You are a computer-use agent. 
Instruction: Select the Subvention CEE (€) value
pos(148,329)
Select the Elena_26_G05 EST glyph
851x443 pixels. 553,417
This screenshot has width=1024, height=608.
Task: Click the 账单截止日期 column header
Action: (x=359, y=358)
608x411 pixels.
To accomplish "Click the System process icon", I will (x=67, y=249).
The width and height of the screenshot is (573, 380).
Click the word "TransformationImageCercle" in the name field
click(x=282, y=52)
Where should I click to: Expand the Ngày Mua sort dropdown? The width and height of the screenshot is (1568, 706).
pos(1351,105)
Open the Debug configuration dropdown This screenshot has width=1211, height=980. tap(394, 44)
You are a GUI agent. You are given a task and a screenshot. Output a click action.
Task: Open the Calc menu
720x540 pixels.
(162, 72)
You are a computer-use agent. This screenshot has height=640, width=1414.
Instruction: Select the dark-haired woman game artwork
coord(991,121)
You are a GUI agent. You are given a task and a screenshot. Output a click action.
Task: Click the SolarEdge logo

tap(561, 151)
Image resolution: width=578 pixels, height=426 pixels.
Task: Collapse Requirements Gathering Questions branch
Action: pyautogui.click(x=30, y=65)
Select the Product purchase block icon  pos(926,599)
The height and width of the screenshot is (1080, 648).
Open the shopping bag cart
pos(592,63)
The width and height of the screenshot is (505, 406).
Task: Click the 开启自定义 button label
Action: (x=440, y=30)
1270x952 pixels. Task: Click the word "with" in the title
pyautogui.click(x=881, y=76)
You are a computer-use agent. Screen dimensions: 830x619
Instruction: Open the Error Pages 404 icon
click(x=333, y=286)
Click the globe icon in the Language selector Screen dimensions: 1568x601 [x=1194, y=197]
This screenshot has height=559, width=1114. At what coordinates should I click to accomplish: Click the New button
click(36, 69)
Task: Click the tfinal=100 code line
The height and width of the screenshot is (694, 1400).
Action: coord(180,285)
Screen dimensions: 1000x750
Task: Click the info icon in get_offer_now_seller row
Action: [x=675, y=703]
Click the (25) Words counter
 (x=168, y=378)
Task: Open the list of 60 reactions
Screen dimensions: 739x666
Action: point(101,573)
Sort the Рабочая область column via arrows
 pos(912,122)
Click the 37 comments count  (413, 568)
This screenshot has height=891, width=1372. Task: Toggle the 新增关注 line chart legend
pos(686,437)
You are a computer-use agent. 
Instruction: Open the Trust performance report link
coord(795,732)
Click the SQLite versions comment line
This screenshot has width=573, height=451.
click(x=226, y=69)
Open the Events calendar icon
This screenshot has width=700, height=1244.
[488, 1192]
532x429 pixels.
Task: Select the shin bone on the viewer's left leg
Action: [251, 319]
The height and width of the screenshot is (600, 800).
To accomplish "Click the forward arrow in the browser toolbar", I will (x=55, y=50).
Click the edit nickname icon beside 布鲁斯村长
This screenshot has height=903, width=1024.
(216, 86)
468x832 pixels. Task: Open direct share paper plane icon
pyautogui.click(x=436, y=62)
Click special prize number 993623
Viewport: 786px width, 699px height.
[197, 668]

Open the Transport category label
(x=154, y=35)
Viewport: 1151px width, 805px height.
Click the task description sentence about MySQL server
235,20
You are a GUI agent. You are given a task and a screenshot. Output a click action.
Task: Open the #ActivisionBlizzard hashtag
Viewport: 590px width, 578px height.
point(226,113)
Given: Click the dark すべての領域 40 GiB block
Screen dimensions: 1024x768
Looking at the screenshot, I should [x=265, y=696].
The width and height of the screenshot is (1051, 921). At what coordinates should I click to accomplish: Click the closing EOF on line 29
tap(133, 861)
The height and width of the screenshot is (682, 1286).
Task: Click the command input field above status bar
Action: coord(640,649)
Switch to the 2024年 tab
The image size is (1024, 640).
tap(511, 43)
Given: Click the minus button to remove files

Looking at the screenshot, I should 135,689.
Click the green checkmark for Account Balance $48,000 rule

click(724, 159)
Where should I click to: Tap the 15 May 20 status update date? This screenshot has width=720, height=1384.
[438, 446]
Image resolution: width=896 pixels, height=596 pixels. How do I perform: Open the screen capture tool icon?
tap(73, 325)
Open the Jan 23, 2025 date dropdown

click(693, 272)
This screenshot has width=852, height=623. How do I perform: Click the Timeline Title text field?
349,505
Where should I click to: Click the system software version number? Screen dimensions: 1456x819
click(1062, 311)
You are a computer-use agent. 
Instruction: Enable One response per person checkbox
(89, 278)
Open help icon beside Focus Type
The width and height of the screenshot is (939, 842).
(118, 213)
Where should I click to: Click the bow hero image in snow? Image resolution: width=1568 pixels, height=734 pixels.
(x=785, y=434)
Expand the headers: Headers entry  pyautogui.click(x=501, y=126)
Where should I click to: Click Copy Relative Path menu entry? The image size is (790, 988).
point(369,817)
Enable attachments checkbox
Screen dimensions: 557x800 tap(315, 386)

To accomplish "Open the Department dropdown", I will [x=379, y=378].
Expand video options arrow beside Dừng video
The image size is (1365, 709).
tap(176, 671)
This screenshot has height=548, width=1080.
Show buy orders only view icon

:::

**Work required:**
Every line of the data should be output exactly as it was given.

**Written solution:**
You are a computer-use agent. 
Instruction: Select the Subvention CEE (€) value
pos(148,329)
Select the Elena_26_G05 EST glyph
851x443 pixels. 553,417
This screenshot has width=1024, height=608.
Task: Click the 账单截止日期 column header
Action: (x=359, y=358)
608x411 pixels.
To accomplish "Click the System process icon", I will (x=67, y=249).
The width and height of the screenshot is (573, 380).
Click the word "TransformationImageCercle" in the name field
click(x=282, y=52)
Where should I click to: Expand the Ngày Mua sort dropdown? The width and height of the screenshot is (1568, 706).
pos(1351,105)
Open the Debug configuration dropdown This screenshot has width=1211, height=980. tap(394, 44)
You are a GUI agent. You are given a task and a screenshot. Output a click action.
Task: Open the Calc menu
720x540 pixels.
(162, 72)
You are a computer-use agent. This screenshot has height=640, width=1414.
Instruction: Select the dark-haired woman game artwork
coord(991,121)
You are a GUI agent. You are given a task and a screenshot. Output a click action.
Task: Click the SolarEdge logo

tap(561, 151)
Image resolution: width=578 pixels, height=426 pixels.
Task: Collapse Requirements Gathering Questions branch
Action: pyautogui.click(x=30, y=65)
Select the Product purchase block icon  pos(926,599)
The height and width of the screenshot is (1080, 648).
Open the shopping bag cart
pos(592,63)
The width and height of the screenshot is (505, 406).
Task: Click the 开启自定义 button label
Action: (x=440, y=30)
1270x952 pixels. Task: Click the word "with" in the title
pyautogui.click(x=881, y=76)
You are a computer-use agent. Screen dimensions: 830x619
Instruction: Open the Error Pages 404 icon
click(x=333, y=286)
Click the globe icon in the Language selector Screen dimensions: 1568x601 [x=1194, y=197]
This screenshot has height=559, width=1114. At what coordinates should I click to accomplish: Click the New button
click(36, 69)
Task: Click the tfinal=100 code line
The height and width of the screenshot is (694, 1400).
Action: coord(180,285)
Screen dimensions: 1000x750
Task: Click the info icon in get_offer_now_seller row
Action: [x=675, y=703]
Click the (25) Words counter
 (x=168, y=378)
Task: Open the list of 60 reactions
Screen dimensions: 739x666
Action: point(101,573)
Sort the Рабочая область column via arrows
 pos(912,122)
Click the 37 comments count  (413, 568)
This screenshot has height=891, width=1372. Task: Toggle the 新增关注 line chart legend
pos(686,437)
You are a computer-use agent. 
Instruction: Open the Trust performance report link
coord(795,732)
Click the SQLite versions comment line
This screenshot has width=573, height=451.
click(x=226, y=69)
Open the Events calendar icon
This screenshot has width=700, height=1244.
[488, 1192]
532x429 pixels.
Task: Select the shin bone on the viewer's left leg
Action: [251, 319]
The height and width of the screenshot is (600, 800).
To accomplish "Click the forward arrow in the browser toolbar", I will (x=55, y=50).
Click the edit nickname icon beside 布鲁斯村长
This screenshot has height=903, width=1024.
(216, 86)
468x832 pixels. Task: Open direct share paper plane icon
pyautogui.click(x=436, y=62)
Click special prize number 993623
Viewport: 786px width, 699px height.
[197, 668]

Open the Transport category label
(x=154, y=35)
Viewport: 1151px width, 805px height.
Click the task description sentence about MySQL server
235,20
You are a GUI agent. You are given a task and a screenshot. Output a click action.
Task: Open the #ActivisionBlizzard hashtag
Viewport: 590px width, 578px height.
point(226,113)
Given: Click the dark すべての領域 40 GiB block
Screen dimensions: 1024x768
Looking at the screenshot, I should [x=265, y=696].
The width and height of the screenshot is (1051, 921). At what coordinates should I click to accomplish: Click the closing EOF on line 29
tap(133, 861)
The height and width of the screenshot is (682, 1286).
Task: Click the command input field above status bar
Action: coord(640,649)
Switch to the 2024年 tab
The image size is (1024, 640).
tap(511, 43)
Given: Click the minus button to remove files

Looking at the screenshot, I should 135,689.
Click the green checkmark for Account Balance $48,000 rule

click(724, 159)
Where should I click to: Tap the 15 May 20 status update date? This screenshot has width=720, height=1384.
[438, 446]
Image resolution: width=896 pixels, height=596 pixels. How do I perform: Open the screen capture tool icon?
tap(73, 325)
Open the Jan 23, 2025 date dropdown

click(693, 272)
This screenshot has width=852, height=623. How do I perform: Click the Timeline Title text field?
349,505
Where should I click to: Click the system software version number? Screen dimensions: 1456x819
click(1062, 311)
You are a computer-use agent. 
Instruction: Enable One response per person checkbox
(89, 278)
Open help icon beside Focus Type
The width and height of the screenshot is (939, 842).
(118, 213)
Where should I click to: Click the bow hero image in snow? Image resolution: width=1568 pixels, height=734 pixels.
(x=785, y=434)
Expand the headers: Headers entry  pyautogui.click(x=501, y=126)
Where should I click to: Click Copy Relative Path menu entry? The image size is (790, 988).
point(369,817)
Enable attachments checkbox
Screen dimensions: 557x800 tap(315, 386)

To accomplish "Open the Department dropdown", I will [x=379, y=378].
Expand video options arrow beside Dừng video
The image size is (1365, 709).
tap(176, 671)
This screenshot has height=548, width=1080.
Show buy orders only view icon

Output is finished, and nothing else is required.